Tv100 Sunucusu Kübra Par, 28 Ocak 2025 tarihinde canlı yayında Barış Pehlivan’ın gözaltına alınmasını protesto etmiştir. Ancak haber programının sona ermesinin ardından, kameraların kapalı olduğunu düşünerek yaptığı ayıplı el hareketi sosyal medyada geniş yankı bulmuştur. Bu durum, izleyiciler arasında el hareketinin kime yapıldığına dair tartışmalara sebep olmuştur.

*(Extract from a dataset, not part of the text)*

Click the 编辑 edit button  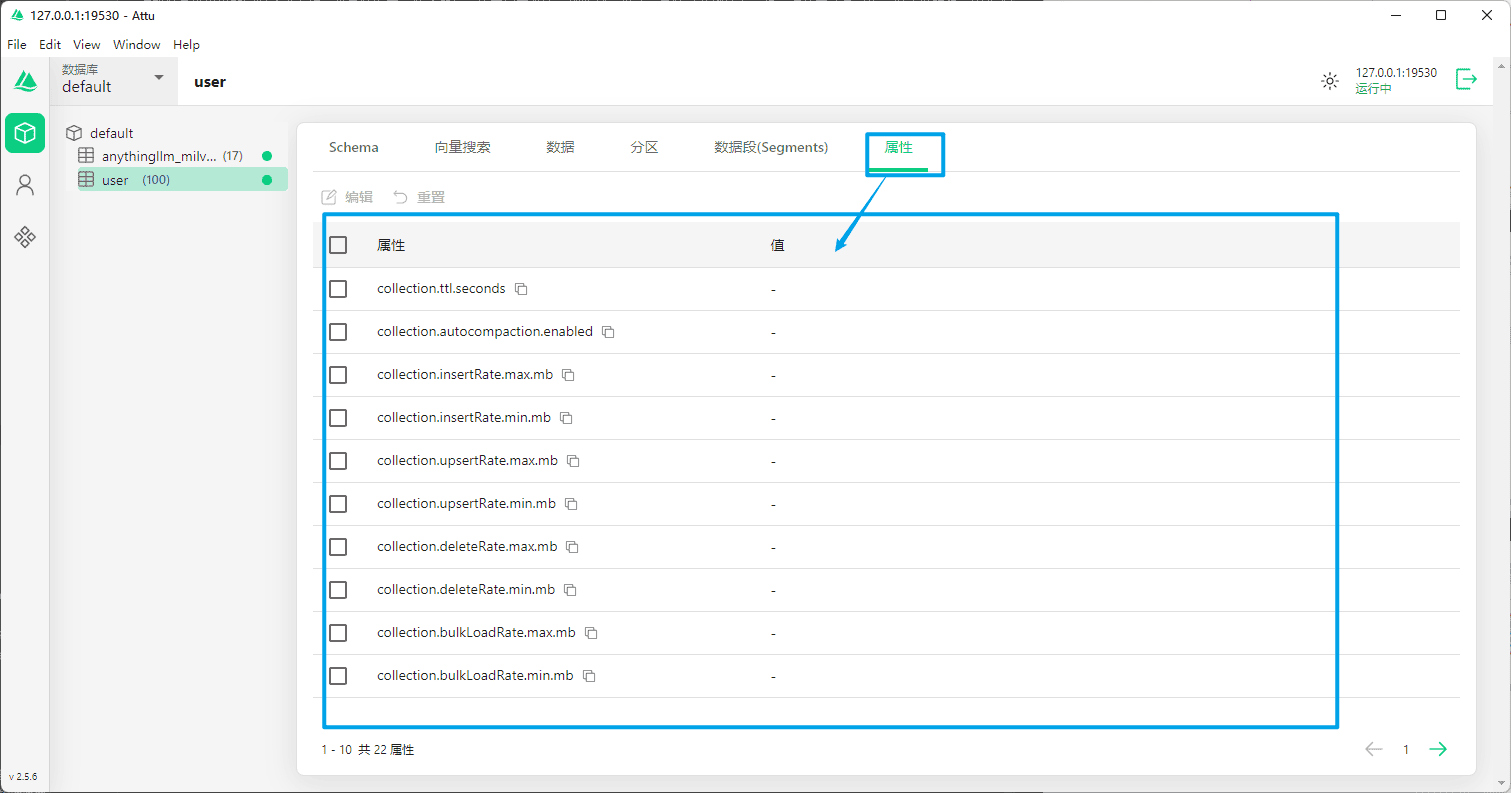347,197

RTÜK Başkanı Ebubekir Şahin, bu olayla ilgili olarak bir açıklama yaparak, “Üst Kurulumuz halkımıza yönelik yapılan bu ahlaki olmayan hareket ile ilgili inceleme başlatmış olup, hazırlanacak olan raporla ilgili ilk toplantıda gereğini yapacaktır.” ifadelerini kullanmıştır. Şahin, Kübra Par’a yönelik eleştirilerde bulunarak, gazetecilik mesleğinin etik ilkelerine atıfta bulunmuştur.

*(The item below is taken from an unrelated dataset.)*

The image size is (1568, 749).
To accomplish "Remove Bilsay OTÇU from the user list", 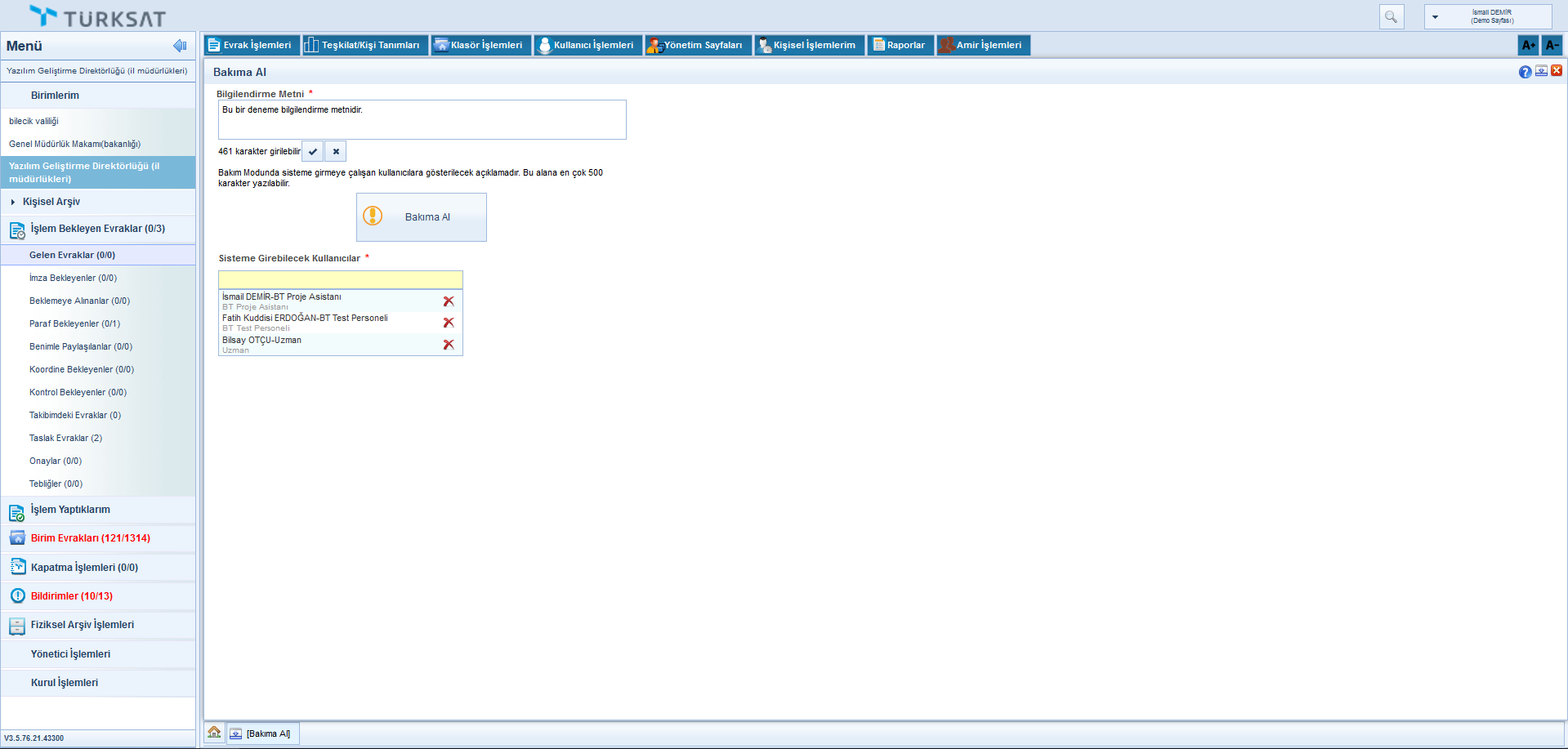I will [449, 345].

TV 100 ekranlarında ana haber bülteni sunan Kübra Par, bugün gazeteciliğin ‘etik’ ilkeleriyle ilgili yorum yapmıştır. Millete hitap eden bir ekranda özgür olmadığını söyleyerek bu yakışıksız hareketini rahatça yapabilen Kübra Hanım’ın, özgür olduğunda neler yapabileceğini de… pic.twitter.com/G8BwJpLvGu
— Ebubekir Şahin (@ebekirsahin) January 28, 2025
– Kübra Par: Tüm izleyicilerimizden özür dilerim.

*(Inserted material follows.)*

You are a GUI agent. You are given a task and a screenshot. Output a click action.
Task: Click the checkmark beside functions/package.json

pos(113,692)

Olayın tartışmalara yol açmasıyla birlikte Kübra Par, sosyal medya üzerinden bir özür mesajı yayımlamıştır. Mesajında, “Bu akşam Ana Haber bittikten sonra bir canlı yayın kazası yaşadım.” diyerek başlamış ve olayın hiçbir şekilde güncel gelişmelerle bir bağlantısının olmadığını belirtmiştir.
Par, mesajının devamında, “Bir kaç gündür çıkışta Ana Haber’den bir iki dakika geç çıkıyor, Alfa Petek Yarışma Programı’nın yayın dilimine giriyorduk. Yayın arasında yönetmenimizle bu konuda esprileştik ve iddialaştık. Haber bitiminde jenerik girdi ve kulağıma bir espri yaptı. Yayından çıktığımızı düşünerek kendisine bir şaka yaptım. O anlar kameralara yansımış.” ifadelerini kullanmıştır. Bu süreçte, ortaya çıkan görüntülerin yanlış anlaşıldığını vurgulayan Par, “Olayın bu gün yaşanan gündemle bir ilgisi yoktur.” demiştir.
Kübra Par, bütün izleyicilerinden özür dileyerek yaşananların kendisi açısından bir hatadan ibaret olduğunu ifade etmiştir. Bu açıklamalar, izleyicilerin tepkilerini yatıştırmayı amaçlasa da olay, sosyal medyada geniş bir tartışma ve eleştiri konusu olmaya devam etmiştir.
Sonuç olarak, yaşanan bu olay medya ve iletişim alanında etik kuralların ne denli önemli olduğunu bir kez daha gözler önüne sermiştir. Ayrıca, halkı bilgilendiren çalışanlar olarak medyadaki profesyonellerin, yaptıkları tüm hareketlerin ve yorumların sonuçlarıyla da yüzleşmeleri gerektiği hatırlatılmıştır.